Runtime Phase#
The runtime phase wraps the compiled TensorRT engines together with any remaining PyTorch subgraphs into a single callable module and provides the execution infrastructure for inference.
Dynamo Runtime (Primary Path)#
Two runtime backends are available. The backend is selected via the
use_python_runtime compilation setting.
C++ Runtime (default)#
The C++ runtime is more performant, fully serializable, and supports advanced features like CUDAGraphs and multi-device safety.
TensorRT engines are stored as torch.classes.tensorrt.Engine — a C++ TorchBind
class that holds the serialized engine bytes plus metadata:
Engine name
Refit map (PyTorch parameter name → TensorRT layer index)
Function signature (input/output names, dtypes, shapes)
Runtime requirements (e.g. whether an output allocator is needed for DDS ops)

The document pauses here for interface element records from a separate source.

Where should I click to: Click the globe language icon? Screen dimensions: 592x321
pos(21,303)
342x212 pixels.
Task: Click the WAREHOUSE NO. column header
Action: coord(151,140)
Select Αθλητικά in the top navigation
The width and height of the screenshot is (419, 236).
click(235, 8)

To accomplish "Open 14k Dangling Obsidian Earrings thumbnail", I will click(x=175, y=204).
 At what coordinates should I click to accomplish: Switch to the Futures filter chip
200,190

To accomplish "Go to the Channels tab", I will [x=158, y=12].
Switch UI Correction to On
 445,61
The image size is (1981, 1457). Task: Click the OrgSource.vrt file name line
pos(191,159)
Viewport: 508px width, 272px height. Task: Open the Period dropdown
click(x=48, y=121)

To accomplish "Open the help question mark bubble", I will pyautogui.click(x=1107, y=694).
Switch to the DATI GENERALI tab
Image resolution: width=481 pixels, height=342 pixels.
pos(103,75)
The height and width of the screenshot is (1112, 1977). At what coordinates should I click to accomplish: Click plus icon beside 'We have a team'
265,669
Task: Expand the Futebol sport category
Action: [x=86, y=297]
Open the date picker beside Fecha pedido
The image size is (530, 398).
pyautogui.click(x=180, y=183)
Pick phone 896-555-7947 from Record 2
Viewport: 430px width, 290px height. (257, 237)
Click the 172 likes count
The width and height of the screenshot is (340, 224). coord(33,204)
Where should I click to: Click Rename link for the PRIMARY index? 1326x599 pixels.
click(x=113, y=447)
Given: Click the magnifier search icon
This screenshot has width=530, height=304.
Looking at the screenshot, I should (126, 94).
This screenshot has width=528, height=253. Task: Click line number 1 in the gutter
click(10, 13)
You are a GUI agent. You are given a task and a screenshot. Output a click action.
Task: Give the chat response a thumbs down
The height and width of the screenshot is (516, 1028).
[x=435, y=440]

Target TensorRT version and hardware compatibility flags
Inference is triggered via the torch.ops.tensorrt.execute_engine custom op:
tensorrt::execute_engine(
Tensor[] input_tensors,
__torch__.torch.classes.tensorrt.Engine engine
) -> Tensor[]
This op pops inputs and the engine off the PyTorch dispatcher stack, runs the tensors
through TensorRT, and pushes output tensors back. The compiled torch.fx.Graph
stores engine objects as attributes, making the whole module portable.
Python Runtime#
The Python runtime uses TensorRT’s Python API directly for inference. It is useful when
a C++ build is not available (e.g. in some CI environments) and is simpler to instrument
for debugging. It does not support serialization to ExportedProgram; the compiled
graph is Python-only.
Serialization Options#
ExportedProgram (torch.export)#
The default serialization path for the Dynamo AOT workflow. The compiled
torch.fx.GraphModule is wrapped in a
torch.export.ExportedProgram
container. TensorRT engines are stored as tensor attributes in the package; PyTrees
capture input/output structure. Requires the C++ runtime and supports Python execution.
torch_tensorrt.save(trt_gm, "model.ep", arg_inputs=inputs)
# later:
trt_gm = torch_tensorrt.load("model.ep")
AOTInductor (torch._export.aot_compile)#
TensorRT engines can be baked into AOTInductor-generated shared objects alongside
TorchInductor-compiled kernels. Any PyTorch-backed subgraphs become Inductor-generated
Triton kernels. The result is deployable without Python — only
libtorchtrt_runtime.so is needed at runtime.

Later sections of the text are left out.